The consortium is one means of trying to improve the science of protein biomarker work by ensuring that the most-qualified biomarkers can move through the validation pipeline and possibly beyond, Wholley said. The proteomics field is flush with biomarker research, and the consortium is interested in the “low-hanging fruit … taking a look at markers that would not be the subject of a typical NIH R01 grant, but have come enough of a distance to where they really need the joint energies of the NIH, industry, and FDA to push them over the line in [validation],” he said.
 
The idea is to further push along research in which “the scientific needs meet those of industry and those of FDA,” Wholley said, and to validate results in “actual practice in such a way that industry is going to use it, and FDA is going to say ‘Yes, this is going to have some relevance for regulatory decision-making.’”
 
The initial four projects received about $12 million in cash and in-kind funding, Wholley said.
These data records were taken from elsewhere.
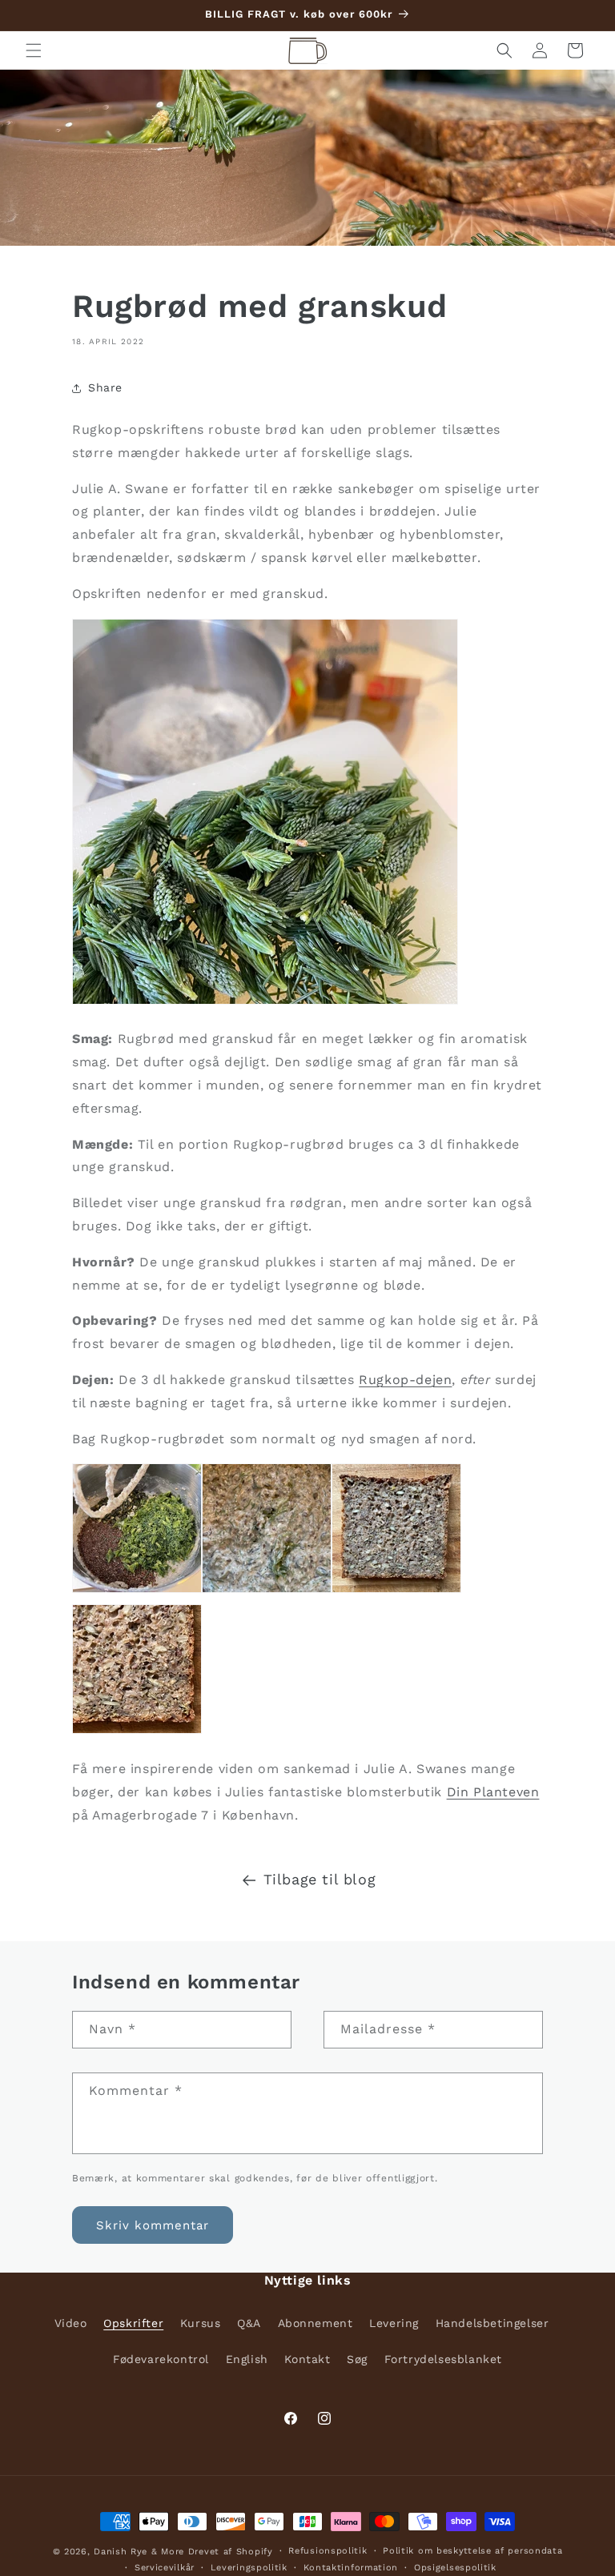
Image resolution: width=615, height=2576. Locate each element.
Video (70, 2323)
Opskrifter (133, 2323)
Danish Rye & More (139, 2551)
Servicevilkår (165, 2567)
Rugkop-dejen (405, 1379)
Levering (394, 2323)
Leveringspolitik (249, 2567)
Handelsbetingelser (492, 2323)
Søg (357, 2359)
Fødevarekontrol (161, 2359)
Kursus (200, 2323)
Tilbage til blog (319, 1879)
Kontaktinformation (351, 2567)
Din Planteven (493, 1792)
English (247, 2359)
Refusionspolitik (327, 2551)
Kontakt (307, 2359)
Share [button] (105, 387)
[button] (33, 50)
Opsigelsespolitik (455, 2567)
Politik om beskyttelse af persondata (472, 2551)
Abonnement (315, 2323)
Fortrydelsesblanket (443, 2359)
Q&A (249, 2323)
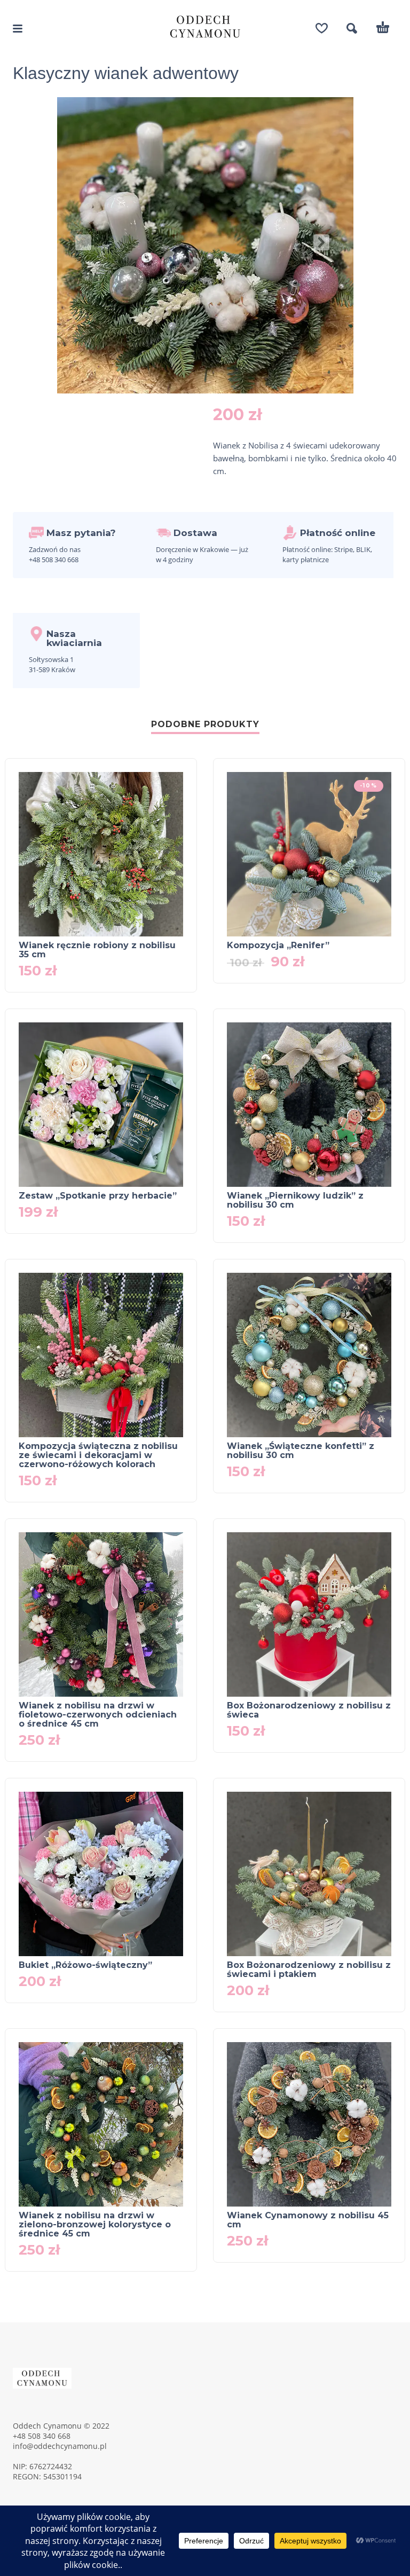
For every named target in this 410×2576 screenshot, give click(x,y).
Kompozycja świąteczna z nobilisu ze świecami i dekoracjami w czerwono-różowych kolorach (98, 1455)
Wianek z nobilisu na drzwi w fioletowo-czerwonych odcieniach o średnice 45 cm (98, 1714)
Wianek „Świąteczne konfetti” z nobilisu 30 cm (300, 1450)
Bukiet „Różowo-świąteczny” (85, 1965)
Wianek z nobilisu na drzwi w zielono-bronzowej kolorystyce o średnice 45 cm (95, 2224)
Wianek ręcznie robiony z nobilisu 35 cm (97, 949)
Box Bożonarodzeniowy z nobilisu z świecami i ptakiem (309, 1969)
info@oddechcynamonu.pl (60, 2446)
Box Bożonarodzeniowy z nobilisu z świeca (309, 1710)
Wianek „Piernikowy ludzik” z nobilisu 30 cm (295, 1200)
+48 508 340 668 (41, 2436)
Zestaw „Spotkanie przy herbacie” (98, 1196)
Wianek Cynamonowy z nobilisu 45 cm (308, 2220)
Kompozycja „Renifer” (278, 945)
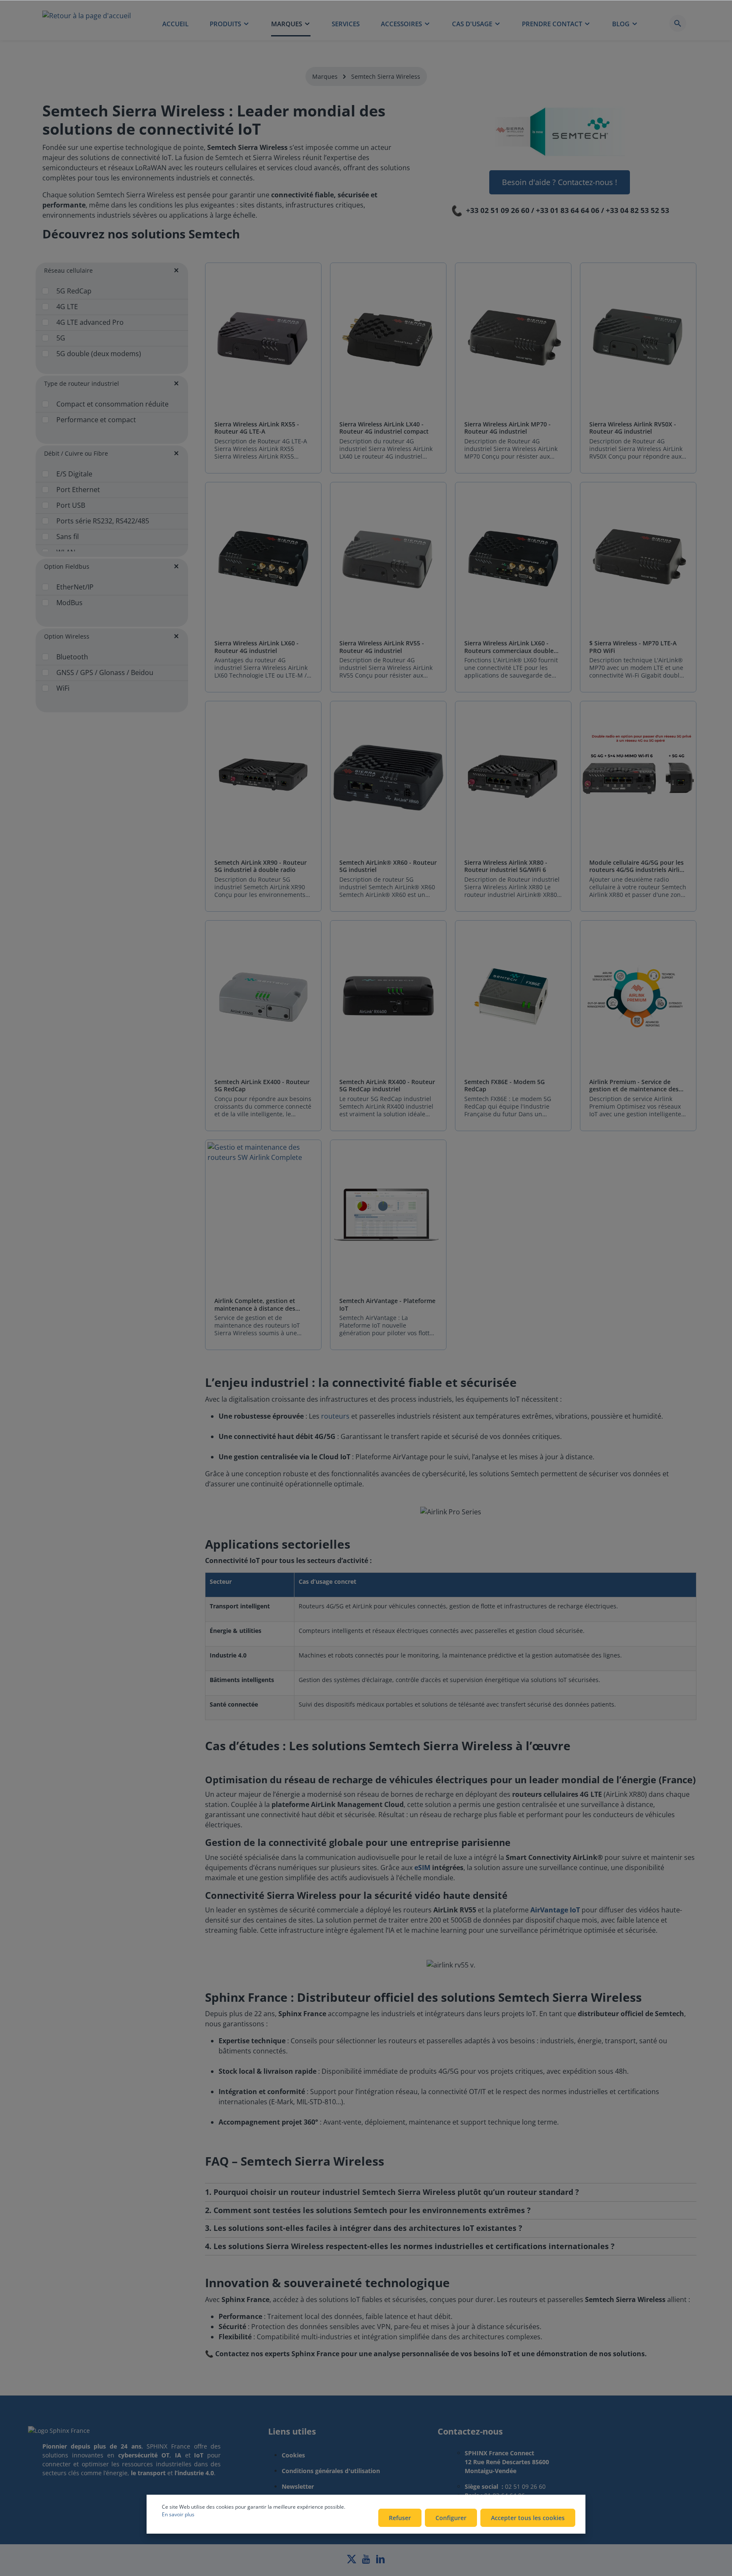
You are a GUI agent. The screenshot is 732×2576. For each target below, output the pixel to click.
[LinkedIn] (380, 2561)
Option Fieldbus (66, 566)
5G (60, 338)
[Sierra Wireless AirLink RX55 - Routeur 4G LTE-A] (263, 339)
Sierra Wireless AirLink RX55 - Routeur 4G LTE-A (256, 428)
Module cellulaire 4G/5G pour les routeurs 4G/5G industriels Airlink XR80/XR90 (638, 866)
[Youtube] (366, 2561)
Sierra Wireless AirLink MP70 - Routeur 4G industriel (507, 428)
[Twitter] (352, 2561)
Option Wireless (66, 636)
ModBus (69, 602)
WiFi (62, 688)
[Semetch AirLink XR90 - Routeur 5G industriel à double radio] (263, 777)
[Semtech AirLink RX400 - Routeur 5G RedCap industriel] (388, 997)
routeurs (335, 1416)
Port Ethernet (78, 489)
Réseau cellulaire (68, 270)
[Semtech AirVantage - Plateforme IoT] (388, 1216)
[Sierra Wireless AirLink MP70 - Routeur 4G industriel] (513, 339)
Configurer (450, 2518)
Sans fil (67, 536)
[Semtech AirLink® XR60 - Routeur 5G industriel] (388, 777)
Funding amounts for the next group of projects have not yet been determined but should exceed the levels for the original projects, he added.
 
While the consortium is not focused on tools and instrument development, it is interested in research that validates technology.
 
“If it’s something that really appropriately belongs in a particular industry pipeline, then we’re not considering those kinds of things,” Wholley said. “Our goal is really to take everything that we work on and then publish the results to make them broadly and immediately and publicly available, so we raise all boats.
 

“This is really not commercial development,” he added. “If it’s something that a VC should be supporting or a pharmaceutical company should be supporting, then let them do that.”